UN alarmed by reports of China's mass detention of Uighurs
China has said reports it is holding a million Muslim Uighurs in detention in Xinjiang are "completely untrue".
Uighurs enjoyed full rights but "those deceived by religious extremism... shall be assisted by resettlement and re-education", officials said.
The rare admission from Beijing - at a UN meeting in Geneva - came in response to concerns that the region "resembles a massive internment camp".
Xinjiang has seen intermittent violence - followed by crackdowns - for years.
China accuses Islamist militants and separatists of orchestrating the trouble.
China has sent a 50-strong delegation to the two-day meeting of the UN Committee on the Elimination of Racial Discrimination.
On Friday, committee member Gay McDougall said she was concerned by reports that Beijing had "turned the Uighur autonomous region into something that resembles a massive internment camp".
In his response, Hu Lianhe, deputy director of China's United Front Work Department of the Communist Party Central Committee, said: "Xinjiang citizens, including the Uighurs, enjoy equal freedom and rights."
"The argument that one million Uighurs are detained in re-education centres is completely untrue," he added, before admitting the existence of resettlement or re-education programmes.

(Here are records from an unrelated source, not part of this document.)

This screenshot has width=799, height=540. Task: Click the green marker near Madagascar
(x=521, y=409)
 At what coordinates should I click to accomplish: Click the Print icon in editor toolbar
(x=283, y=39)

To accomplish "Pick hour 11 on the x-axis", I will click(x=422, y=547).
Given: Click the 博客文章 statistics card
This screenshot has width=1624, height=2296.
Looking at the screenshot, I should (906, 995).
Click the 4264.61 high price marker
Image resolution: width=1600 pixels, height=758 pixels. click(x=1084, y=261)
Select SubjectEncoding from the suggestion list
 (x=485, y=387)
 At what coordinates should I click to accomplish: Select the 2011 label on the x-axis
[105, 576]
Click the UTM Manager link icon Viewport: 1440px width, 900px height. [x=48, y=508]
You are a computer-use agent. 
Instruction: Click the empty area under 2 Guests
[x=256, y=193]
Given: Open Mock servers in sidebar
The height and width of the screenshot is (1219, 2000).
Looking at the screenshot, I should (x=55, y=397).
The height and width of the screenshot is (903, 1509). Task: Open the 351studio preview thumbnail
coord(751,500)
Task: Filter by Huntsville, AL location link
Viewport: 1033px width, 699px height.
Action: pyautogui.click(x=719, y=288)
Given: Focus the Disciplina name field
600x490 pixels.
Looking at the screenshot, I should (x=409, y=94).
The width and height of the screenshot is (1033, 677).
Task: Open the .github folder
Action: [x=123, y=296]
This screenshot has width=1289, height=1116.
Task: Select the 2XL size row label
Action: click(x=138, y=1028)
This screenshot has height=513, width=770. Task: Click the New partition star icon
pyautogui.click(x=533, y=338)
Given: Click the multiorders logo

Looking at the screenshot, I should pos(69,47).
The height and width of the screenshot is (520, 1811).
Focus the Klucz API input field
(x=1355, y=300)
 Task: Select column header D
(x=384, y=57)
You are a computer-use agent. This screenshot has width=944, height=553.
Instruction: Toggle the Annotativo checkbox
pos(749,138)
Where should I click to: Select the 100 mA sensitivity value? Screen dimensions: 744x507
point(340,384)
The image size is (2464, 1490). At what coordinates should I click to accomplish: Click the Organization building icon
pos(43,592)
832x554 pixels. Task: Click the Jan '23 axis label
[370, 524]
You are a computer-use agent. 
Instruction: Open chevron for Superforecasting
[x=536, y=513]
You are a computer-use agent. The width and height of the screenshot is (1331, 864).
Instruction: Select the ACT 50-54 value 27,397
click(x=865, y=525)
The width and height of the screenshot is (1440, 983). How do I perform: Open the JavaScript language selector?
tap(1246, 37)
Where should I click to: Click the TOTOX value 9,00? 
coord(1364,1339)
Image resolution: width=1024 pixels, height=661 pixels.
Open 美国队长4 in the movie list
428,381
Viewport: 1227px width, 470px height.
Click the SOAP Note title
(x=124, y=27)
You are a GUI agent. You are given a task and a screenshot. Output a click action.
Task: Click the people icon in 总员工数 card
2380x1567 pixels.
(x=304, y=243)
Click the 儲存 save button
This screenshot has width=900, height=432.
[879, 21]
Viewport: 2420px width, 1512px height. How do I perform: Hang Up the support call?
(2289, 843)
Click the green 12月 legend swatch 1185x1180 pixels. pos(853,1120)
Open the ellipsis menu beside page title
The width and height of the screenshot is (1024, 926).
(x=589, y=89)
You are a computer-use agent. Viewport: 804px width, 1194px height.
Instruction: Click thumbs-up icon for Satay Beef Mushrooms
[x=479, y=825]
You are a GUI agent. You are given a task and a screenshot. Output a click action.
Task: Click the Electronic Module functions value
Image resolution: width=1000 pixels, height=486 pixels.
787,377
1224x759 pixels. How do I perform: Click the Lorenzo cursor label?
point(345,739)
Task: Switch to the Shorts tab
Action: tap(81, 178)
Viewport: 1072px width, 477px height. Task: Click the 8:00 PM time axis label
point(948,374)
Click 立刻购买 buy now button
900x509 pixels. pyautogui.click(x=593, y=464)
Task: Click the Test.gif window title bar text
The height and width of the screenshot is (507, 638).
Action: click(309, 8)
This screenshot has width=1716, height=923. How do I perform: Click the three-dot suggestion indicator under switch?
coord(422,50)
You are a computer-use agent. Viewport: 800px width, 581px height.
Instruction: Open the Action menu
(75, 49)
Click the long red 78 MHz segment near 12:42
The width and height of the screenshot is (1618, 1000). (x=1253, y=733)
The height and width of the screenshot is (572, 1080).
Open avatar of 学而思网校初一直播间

Correspondents say it is unusual for China to give public explanations about how it deals with the situation in Xinjiang.
Meanwhile the state-run English-language Global Times newspaper defended tough security measures in the region, which it said had prevented it from turning into "China's Syria" or "China's Libya".
"The turnaround in Xinjiang's security situation has avoided a great tragedy and saved countless lives," it said in an editorial.
However, Ms McDougall sought further clarification.
"You said I was false on the million, well, how many were there? Please tell me. And what were the laws on which they were detained?"